Si è svolto giovedì 18 aprile presso l’elegante Sala Duomo del Sina Hotel de la Ville di Milano il seminario, il primo dei tre, che ha aperto il secondo ciclo di Experience and Perform, l’iniziativa di formazione congiunta di Cisalpina Tours ed MPI Italia Chapter, rivolta ai professionisti della meeting industry e incentrata sui temi più attuali e sulle tendenze emergenti del comparto Mice.

L’incontro ha riunito a Milano numerosi event manager di aziende presenti sul mercato italiano e diversificate per settore e dimensioni.
Da tempo promotore di iniziative di formazione nell’ambito del procurement, Cisalpina Tours ha intrapreso già dallo scorso anno un percorso di networking e aggiornamento anche per gli esperti di eventi, in particolare quelli del mondo corporate, alle prese con specifiche dinamiche e vincoli strutturali.
Nasce da qui la collaborazione con MPI, che in questa occasione ha presentato metodologie e strumenti innovativi per una gestione il più possibile condivisa e 'ragionata' degli eventi aziendali.
Speaker del seminario è stata Olimpia Ponno, president elect di MPI, che ha trattato il tema della pianificazione strategica dei meeting attraverso le nuove leve del marketing mix, con un occhio particolare all’identificazione degli obiettivi finali nonché dei relativi criteri di misurazione e valutazione.
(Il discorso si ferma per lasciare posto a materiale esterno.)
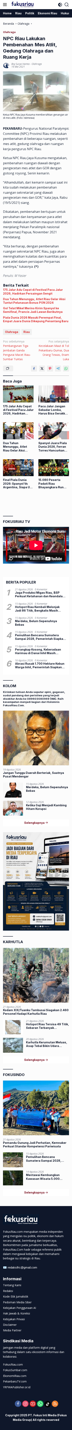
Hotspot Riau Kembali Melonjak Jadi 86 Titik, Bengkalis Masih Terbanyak (37, 608)
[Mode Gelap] (60, 4)
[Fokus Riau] (22, 4)
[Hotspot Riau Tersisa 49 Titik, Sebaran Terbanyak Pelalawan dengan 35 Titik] (13, 1027)
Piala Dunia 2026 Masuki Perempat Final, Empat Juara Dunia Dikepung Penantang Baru (35, 319)
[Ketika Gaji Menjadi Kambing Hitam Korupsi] (13, 808)
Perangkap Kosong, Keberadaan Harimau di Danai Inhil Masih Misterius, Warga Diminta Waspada (40, 651)
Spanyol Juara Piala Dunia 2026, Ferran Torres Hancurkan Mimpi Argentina (52, 446)
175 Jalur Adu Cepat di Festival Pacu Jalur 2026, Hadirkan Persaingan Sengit (33, 291)
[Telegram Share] (58, 369)
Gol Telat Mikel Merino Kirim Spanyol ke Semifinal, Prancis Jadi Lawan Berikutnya (33, 309)
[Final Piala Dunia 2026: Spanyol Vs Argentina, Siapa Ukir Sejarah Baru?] (18, 467)
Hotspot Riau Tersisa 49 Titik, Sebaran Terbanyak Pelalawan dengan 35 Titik (47, 1026)
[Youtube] (33, 1404)
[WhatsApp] (40, 1404)
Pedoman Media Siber (17, 1302)
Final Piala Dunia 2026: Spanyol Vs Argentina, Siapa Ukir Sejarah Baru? (18, 483)
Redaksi (8, 1291)
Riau (26, 332)
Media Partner (12, 1330)
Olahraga (9, 32)
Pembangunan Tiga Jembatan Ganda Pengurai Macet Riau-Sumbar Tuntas (17, 350)
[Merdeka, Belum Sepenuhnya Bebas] (13, 790)
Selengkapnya (34, 822)
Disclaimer (10, 1325)
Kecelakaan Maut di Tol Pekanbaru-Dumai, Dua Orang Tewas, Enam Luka (54, 350)
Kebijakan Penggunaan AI (19, 1308)
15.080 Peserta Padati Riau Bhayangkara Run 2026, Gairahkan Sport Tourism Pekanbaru (51, 483)
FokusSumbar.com (15, 1370)
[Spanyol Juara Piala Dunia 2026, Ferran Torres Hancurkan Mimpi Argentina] (53, 430)
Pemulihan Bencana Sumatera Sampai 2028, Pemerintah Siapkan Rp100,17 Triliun (40, 637)
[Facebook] (18, 1404)
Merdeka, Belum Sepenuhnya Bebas (36, 622)
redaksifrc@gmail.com (22, 1267)
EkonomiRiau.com (14, 1376)
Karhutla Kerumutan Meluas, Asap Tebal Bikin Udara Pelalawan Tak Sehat (46, 1044)
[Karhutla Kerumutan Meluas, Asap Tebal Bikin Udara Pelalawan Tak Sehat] (13, 1045)
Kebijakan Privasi (14, 1319)
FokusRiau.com (13, 1364)
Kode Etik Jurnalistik (15, 1296)
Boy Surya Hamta (20, 64)
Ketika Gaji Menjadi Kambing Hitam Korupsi (46, 807)
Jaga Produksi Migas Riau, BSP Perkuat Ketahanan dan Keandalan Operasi (39, 594)
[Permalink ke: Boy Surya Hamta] (6, 65)
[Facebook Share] (34, 369)
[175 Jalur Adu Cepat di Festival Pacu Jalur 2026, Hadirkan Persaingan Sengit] (18, 394)
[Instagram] (25, 1404)
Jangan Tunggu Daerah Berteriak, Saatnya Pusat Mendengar (33, 774)
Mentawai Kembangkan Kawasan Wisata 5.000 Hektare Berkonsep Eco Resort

Ne è emersa l’esigenza di porre le basi dell’evento attraverso la definizione di risultati quantificabili e raggiungibili, di tipo economico ma anche umano e relazionale, che coinvolgano l’intera organizzazione. Solo così, canalizzando gli investimenti e la creatività in maniera mirata, il meeting assume un significato condiviso, in linea anche con le politiche aziendali e con le esigenze di contenimento dei costi.
L’evento, così costruito, diventa uno straordinario strumento di vendita e di vantaggio competitivo ma anche un’occasione di condivisione interna, aggregazione e identità, un 'sistema di relazioni' in grado di creare valore per ciascuno degli stakeholder coinvolti.
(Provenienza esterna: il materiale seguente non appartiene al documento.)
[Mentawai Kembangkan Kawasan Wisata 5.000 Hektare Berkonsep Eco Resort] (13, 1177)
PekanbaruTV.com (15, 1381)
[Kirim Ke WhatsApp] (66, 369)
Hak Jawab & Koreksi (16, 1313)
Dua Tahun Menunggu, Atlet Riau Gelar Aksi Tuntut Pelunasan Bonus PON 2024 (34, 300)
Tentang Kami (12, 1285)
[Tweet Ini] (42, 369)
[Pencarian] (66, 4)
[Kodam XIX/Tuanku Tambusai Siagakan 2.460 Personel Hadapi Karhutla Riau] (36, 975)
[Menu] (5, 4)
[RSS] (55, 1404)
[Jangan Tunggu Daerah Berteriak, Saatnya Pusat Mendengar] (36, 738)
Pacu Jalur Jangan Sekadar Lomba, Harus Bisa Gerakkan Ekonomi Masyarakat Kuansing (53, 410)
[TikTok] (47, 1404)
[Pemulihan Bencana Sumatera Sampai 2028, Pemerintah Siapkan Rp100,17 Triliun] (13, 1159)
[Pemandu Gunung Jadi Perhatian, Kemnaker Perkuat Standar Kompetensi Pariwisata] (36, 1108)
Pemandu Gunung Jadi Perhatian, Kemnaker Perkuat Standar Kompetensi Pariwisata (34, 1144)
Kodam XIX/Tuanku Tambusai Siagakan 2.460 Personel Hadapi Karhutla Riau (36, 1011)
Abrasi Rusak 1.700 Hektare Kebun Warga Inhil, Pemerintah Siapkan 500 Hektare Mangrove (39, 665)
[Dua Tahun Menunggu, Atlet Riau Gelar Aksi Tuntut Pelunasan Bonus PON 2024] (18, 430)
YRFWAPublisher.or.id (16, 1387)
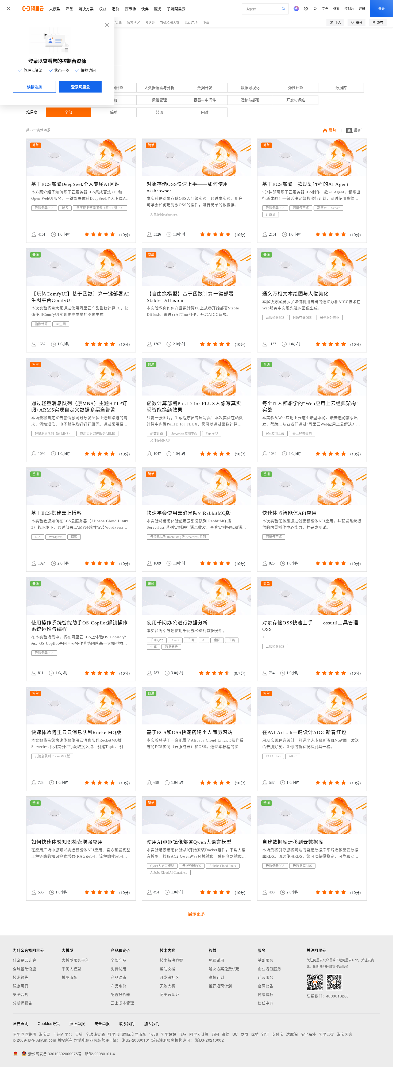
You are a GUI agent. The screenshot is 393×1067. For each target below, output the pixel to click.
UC (235, 1034)
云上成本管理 (122, 1002)
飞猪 (183, 1034)
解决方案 (86, 8)
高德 (226, 1034)
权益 (102, 8)
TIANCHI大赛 (169, 22)
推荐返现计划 (220, 985)
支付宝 (278, 1034)
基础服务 (265, 960)
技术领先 (20, 977)
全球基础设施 (24, 968)
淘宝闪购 (344, 1034)
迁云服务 (265, 977)
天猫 (79, 1034)
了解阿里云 (176, 8)
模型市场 (69, 977)
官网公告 (265, 985)
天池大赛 (167, 985)
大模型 (54, 8)
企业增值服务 (269, 968)
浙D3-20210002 (209, 1040)
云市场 (130, 8)
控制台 (349, 8)
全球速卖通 (95, 1034)
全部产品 (118, 960)
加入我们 (152, 1023)
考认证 (150, 22)
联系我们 (127, 1023)
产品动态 (118, 977)
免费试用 (118, 968)
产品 (69, 8)
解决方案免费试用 (224, 968)
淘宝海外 (308, 1034)
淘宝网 (45, 1034)
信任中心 (265, 1002)
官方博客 (133, 22)
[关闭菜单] (8, 8)
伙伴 (145, 8)
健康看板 (265, 994)
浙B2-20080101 (136, 1040)
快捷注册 (34, 87)
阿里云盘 (326, 1034)
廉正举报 (77, 1023)
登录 (381, 8)
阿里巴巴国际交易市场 (126, 1034)
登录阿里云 (80, 86)
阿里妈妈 (168, 1034)
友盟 (244, 1034)
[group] (99, 234)
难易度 (31, 112)
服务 (157, 8)
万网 (215, 1034)
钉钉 (265, 1034)
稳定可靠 (20, 985)
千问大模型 (71, 968)
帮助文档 (167, 968)
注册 (362, 8)
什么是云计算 (24, 960)
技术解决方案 (171, 960)
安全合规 (20, 994)
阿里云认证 (169, 994)
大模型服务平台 (75, 960)
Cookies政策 (49, 1023)
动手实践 (115, 22)
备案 (336, 8)
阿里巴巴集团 (24, 1034)
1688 (153, 1034)
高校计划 (216, 977)
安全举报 (102, 1023)
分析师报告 (22, 1002)
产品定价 (118, 985)
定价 (115, 8)
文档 (325, 8)
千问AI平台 (62, 1034)
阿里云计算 (199, 1034)
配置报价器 (120, 994)
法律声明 (20, 1023)
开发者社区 (169, 977)
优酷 (255, 1034)
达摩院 (292, 1034)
La novità principale della seconda edizione, particolarmente apprezzata dai partecipanti, è stata la formula del ‘seminario frontale interattivo’, che alterna momenti di formazione frontale a simulazioni di gruppo, con ampio spazio al dialogo per condividere testimonianze e situazioni tipiche della pratica quotidiana.
E proprio dalla platea sono emerse le principali difficoltà operative, prima fra tutte quella di riuscire ad avere un confronto a tutto tondo con le altre funzioni aziendali senza limitare il discorso ai soli vincoli di budget, ma riuscendo a trasmettere le opportunità di ritorno economico, immediato e non, per l’intera azienda.
Ogni evento va dunque inquadrato in una ben chiara strategia di medio e lungo termine, anche se identificare obiettivi concreti e quantificabili richiede un attento lavoro di analisi.
Il prossimo appuntamento con Experience and Perform, dal titolo 'What’s up on global mice', si terrà a giugno e verterà sul tema delle best practices a livello internazionale, particolarmente attuale in uno scenario sempre più globalizzato.